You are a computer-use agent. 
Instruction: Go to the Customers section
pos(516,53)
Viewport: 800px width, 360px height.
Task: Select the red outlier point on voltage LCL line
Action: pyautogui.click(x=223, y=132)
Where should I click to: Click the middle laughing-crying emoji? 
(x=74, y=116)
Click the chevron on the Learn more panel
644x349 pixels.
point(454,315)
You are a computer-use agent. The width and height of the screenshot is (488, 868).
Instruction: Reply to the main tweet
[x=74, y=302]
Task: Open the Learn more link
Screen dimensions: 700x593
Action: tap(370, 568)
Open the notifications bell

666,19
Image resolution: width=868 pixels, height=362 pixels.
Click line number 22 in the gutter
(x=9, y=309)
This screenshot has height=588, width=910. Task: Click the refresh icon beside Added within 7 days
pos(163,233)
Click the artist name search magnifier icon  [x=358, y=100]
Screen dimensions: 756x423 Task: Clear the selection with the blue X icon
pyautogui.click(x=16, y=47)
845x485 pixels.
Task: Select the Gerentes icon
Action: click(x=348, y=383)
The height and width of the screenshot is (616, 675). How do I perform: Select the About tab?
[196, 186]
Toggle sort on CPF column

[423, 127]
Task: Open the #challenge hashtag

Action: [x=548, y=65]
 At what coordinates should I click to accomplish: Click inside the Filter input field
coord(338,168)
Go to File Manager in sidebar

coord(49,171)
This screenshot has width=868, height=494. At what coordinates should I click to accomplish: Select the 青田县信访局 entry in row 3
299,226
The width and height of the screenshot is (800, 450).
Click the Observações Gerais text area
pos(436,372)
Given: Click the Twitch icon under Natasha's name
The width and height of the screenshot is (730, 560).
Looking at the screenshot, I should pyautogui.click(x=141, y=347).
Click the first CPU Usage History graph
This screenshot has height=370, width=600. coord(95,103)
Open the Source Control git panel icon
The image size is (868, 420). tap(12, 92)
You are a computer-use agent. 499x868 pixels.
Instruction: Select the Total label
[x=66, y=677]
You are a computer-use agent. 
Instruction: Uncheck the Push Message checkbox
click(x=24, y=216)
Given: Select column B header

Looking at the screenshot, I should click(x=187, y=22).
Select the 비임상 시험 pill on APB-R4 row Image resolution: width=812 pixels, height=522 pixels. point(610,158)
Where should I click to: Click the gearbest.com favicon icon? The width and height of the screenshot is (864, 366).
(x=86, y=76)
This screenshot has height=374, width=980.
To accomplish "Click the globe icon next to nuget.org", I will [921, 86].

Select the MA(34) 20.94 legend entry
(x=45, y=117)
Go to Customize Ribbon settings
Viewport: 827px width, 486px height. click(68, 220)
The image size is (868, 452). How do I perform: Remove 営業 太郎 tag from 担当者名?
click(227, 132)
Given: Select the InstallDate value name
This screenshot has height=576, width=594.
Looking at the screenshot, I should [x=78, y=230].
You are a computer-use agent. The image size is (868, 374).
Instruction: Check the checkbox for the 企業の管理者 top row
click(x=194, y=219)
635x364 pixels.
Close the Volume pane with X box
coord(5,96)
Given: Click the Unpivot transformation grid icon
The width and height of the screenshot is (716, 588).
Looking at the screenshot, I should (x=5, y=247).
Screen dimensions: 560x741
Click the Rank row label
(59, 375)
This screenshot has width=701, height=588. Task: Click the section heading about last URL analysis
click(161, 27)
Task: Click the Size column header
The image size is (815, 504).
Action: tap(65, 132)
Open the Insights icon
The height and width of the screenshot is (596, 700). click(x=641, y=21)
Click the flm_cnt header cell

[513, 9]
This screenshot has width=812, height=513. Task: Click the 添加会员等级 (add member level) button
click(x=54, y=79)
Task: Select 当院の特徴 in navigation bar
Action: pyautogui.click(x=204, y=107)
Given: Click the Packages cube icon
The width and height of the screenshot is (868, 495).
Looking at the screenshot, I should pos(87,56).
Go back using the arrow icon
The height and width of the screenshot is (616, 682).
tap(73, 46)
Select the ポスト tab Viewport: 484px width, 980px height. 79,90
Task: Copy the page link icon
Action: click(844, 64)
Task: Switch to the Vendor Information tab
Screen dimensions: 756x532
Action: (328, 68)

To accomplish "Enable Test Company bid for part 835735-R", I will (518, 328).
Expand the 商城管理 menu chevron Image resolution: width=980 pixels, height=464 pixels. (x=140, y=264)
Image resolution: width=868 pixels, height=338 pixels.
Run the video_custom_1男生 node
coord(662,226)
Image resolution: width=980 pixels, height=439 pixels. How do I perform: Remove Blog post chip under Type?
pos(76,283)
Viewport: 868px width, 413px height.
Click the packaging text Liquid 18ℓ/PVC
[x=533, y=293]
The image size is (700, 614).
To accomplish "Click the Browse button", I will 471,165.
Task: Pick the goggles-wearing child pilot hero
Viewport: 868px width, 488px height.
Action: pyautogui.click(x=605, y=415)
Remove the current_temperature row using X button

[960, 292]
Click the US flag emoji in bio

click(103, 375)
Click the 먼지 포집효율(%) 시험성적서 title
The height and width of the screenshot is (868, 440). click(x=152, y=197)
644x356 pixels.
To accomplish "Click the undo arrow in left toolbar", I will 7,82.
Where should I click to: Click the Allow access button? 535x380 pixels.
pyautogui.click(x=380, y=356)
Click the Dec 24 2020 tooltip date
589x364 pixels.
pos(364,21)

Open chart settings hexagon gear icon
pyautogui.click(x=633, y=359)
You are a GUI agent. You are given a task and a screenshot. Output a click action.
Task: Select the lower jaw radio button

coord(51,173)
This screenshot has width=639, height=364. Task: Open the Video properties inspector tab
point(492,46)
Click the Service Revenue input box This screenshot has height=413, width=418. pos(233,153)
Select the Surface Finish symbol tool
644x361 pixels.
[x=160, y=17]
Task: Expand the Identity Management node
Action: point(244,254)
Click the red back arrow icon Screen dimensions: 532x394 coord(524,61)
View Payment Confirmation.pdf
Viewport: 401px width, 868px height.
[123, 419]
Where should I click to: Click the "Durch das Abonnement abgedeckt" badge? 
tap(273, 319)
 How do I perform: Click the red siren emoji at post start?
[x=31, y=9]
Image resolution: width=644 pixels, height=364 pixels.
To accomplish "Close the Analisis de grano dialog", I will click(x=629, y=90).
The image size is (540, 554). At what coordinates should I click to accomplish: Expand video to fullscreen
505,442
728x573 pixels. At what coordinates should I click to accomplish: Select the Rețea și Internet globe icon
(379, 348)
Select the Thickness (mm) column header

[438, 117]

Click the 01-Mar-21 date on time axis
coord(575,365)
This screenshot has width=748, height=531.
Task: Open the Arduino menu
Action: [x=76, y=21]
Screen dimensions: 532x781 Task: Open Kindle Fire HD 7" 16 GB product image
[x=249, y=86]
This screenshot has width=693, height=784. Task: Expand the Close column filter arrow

^^^^^^^^^^^^^^^^

**EXERCISE DETAILS:**
In full and without alteration, reproduce the records above.

**SOLVED PROBLEM:**
You are a computer-use agent. 
Instruction: Go to the Customers section
pos(516,53)
Viewport: 800px width, 360px height.
Task: Select the red outlier point on voltage LCL line
Action: pyautogui.click(x=223, y=132)
Where should I click to: Click the middle laughing-crying emoji? 
(x=74, y=116)
Click the chevron on the Learn more panel
644x349 pixels.
point(454,315)
You are a computer-use agent. The width and height of the screenshot is (488, 868).
Instruction: Reply to the main tweet
[x=74, y=302]
Task: Open the Learn more link
Screen dimensions: 700x593
Action: tap(370, 568)
Open the notifications bell

666,19
Image resolution: width=868 pixels, height=362 pixels.
Click line number 22 in the gutter
(x=9, y=309)
This screenshot has height=588, width=910. Task: Click the refresh icon beside Added within 7 days
pos(163,233)
Click the artist name search magnifier icon  [x=358, y=100]
Screen dimensions: 756x423 Task: Clear the selection with the blue X icon
pyautogui.click(x=16, y=47)
845x485 pixels.
Task: Select the Gerentes icon
Action: click(x=348, y=383)
The height and width of the screenshot is (616, 675). How do I perform: Select the About tab?
[196, 186]
Toggle sort on CPF column

[423, 127]
Task: Open the #challenge hashtag

Action: [x=548, y=65]
 At what coordinates should I click to accomplish: Click inside the Filter input field
coord(338,168)
Go to File Manager in sidebar

coord(49,171)
This screenshot has width=868, height=494. At what coordinates should I click to accomplish: Select the 青田县信访局 entry in row 3
299,226
The width and height of the screenshot is (800, 450).
Click the Observações Gerais text area
pos(436,372)
Given: Click the Twitch icon under Natasha's name
The width and height of the screenshot is (730, 560).
Looking at the screenshot, I should pyautogui.click(x=141, y=347).
Click the first CPU Usage History graph
This screenshot has height=370, width=600. coord(95,103)
Open the Source Control git panel icon
The image size is (868, 420). tap(12, 92)
You are a computer-use agent. 499x868 pixels.
Instruction: Select the Total label
[x=66, y=677]
You are a computer-use agent. 
Instruction: Uncheck the Push Message checkbox
click(x=24, y=216)
Given: Select column B header

Looking at the screenshot, I should click(x=187, y=22).
Select the 비임상 시험 pill on APB-R4 row Image resolution: width=812 pixels, height=522 pixels. point(610,158)
Where should I click to: Click the gearbest.com favicon icon? The width and height of the screenshot is (864, 366).
(x=86, y=76)
This screenshot has height=374, width=980.
To accomplish "Click the globe icon next to nuget.org", I will [921, 86].

Select the MA(34) 20.94 legend entry
(x=45, y=117)
Go to Customize Ribbon settings
Viewport: 827px width, 486px height. click(68, 220)
The image size is (868, 452). How do I perform: Remove 営業 太郎 tag from 担当者名?
click(227, 132)
Given: Select the InstallDate value name
This screenshot has height=576, width=594.
Looking at the screenshot, I should [x=78, y=230].
You are a computer-use agent. The image size is (868, 374).
Instruction: Check the checkbox for the 企業の管理者 top row
click(x=194, y=219)
635x364 pixels.
Close the Volume pane with X box
coord(5,96)
Given: Click the Unpivot transformation grid icon
The width and height of the screenshot is (716, 588).
Looking at the screenshot, I should (x=5, y=247).
Screen dimensions: 560x741
Click the Rank row label
(59, 375)
This screenshot has width=701, height=588. Task: Click the section heading about last URL analysis
click(161, 27)
Task: Click the Size column header
The image size is (815, 504).
Action: tap(65, 132)
Open the Insights icon
The height and width of the screenshot is (596, 700). click(x=641, y=21)
Click the flm_cnt header cell

[513, 9]
This screenshot has width=812, height=513. Task: Click the 添加会员等级 (add member level) button
click(x=54, y=79)
Task: Select 当院の特徴 in navigation bar
Action: pyautogui.click(x=204, y=107)
Given: Click the Packages cube icon
The width and height of the screenshot is (868, 495).
Looking at the screenshot, I should pos(87,56).
Go back using the arrow icon
The height and width of the screenshot is (616, 682).
tap(73, 46)
Select the ポスト tab Viewport: 484px width, 980px height. 79,90
Task: Copy the page link icon
Action: click(844, 64)
Task: Switch to the Vendor Information tab
Screen dimensions: 756x532
Action: (328, 68)

To accomplish "Enable Test Company bid for part 835735-R", I will (518, 328).
Expand the 商城管理 menu chevron Image resolution: width=980 pixels, height=464 pixels. (x=140, y=264)
Image resolution: width=868 pixels, height=338 pixels.
Run the video_custom_1男生 node
coord(662,226)
Image resolution: width=980 pixels, height=439 pixels. How do I perform: Remove Blog post chip under Type?
pos(76,283)
Viewport: 868px width, 413px height.
Click the packaging text Liquid 18ℓ/PVC
[x=533, y=293]
The image size is (700, 614).
To accomplish "Click the Browse button", I will 471,165.
Task: Pick the goggles-wearing child pilot hero
Viewport: 868px width, 488px height.
Action: pyautogui.click(x=605, y=415)
Remove the current_temperature row using X button

[960, 292]
Click the US flag emoji in bio

click(103, 375)
Click the 먼지 포집효율(%) 시험성적서 title
The height and width of the screenshot is (868, 440). click(x=152, y=197)
644x356 pixels.
To accomplish "Click the undo arrow in left toolbar", I will 7,82.
Where should I click to: Click the Allow access button? 535x380 pixels.
pyautogui.click(x=380, y=356)
Click the Dec 24 2020 tooltip date
589x364 pixels.
pos(364,21)

Open chart settings hexagon gear icon
pyautogui.click(x=633, y=359)
You are a GUI agent. You are given a task and a screenshot. Output a click action.
Task: Select the lower jaw radio button

coord(51,173)
This screenshot has width=639, height=364. Task: Open the Video properties inspector tab
point(492,46)
Click the Service Revenue input box This screenshot has height=413, width=418. pos(233,153)
Select the Surface Finish symbol tool
644x361 pixels.
[x=160, y=17]
Task: Expand the Identity Management node
Action: point(244,254)
Click the red back arrow icon Screen dimensions: 532x394 coord(524,61)
View Payment Confirmation.pdf
Viewport: 401px width, 868px height.
[123, 419]
Where should I click to: Click the "Durch das Abonnement abgedeckt" badge? 
tap(273, 319)
 How do I perform: Click the red siren emoji at post start?
[x=31, y=9]
Image resolution: width=644 pixels, height=364 pixels.
To accomplish "Close the Analisis de grano dialog", I will click(x=629, y=90).
The image size is (540, 554). At what coordinates should I click to accomplish: Expand video to fullscreen
505,442
728x573 pixels. At what coordinates should I click to accomplish: Select the Rețea și Internet globe icon
(379, 348)
Select the Thickness (mm) column header

[438, 117]

Click the 01-Mar-21 date on time axis
coord(575,365)
This screenshot has width=748, height=531.
Task: Open the Arduino menu
Action: [x=76, y=21]
Screen dimensions: 532x781 Task: Open Kindle Fire HD 7" 16 GB product image
[x=249, y=86]
This screenshot has width=693, height=784. Task: Expand the Close column filter arrow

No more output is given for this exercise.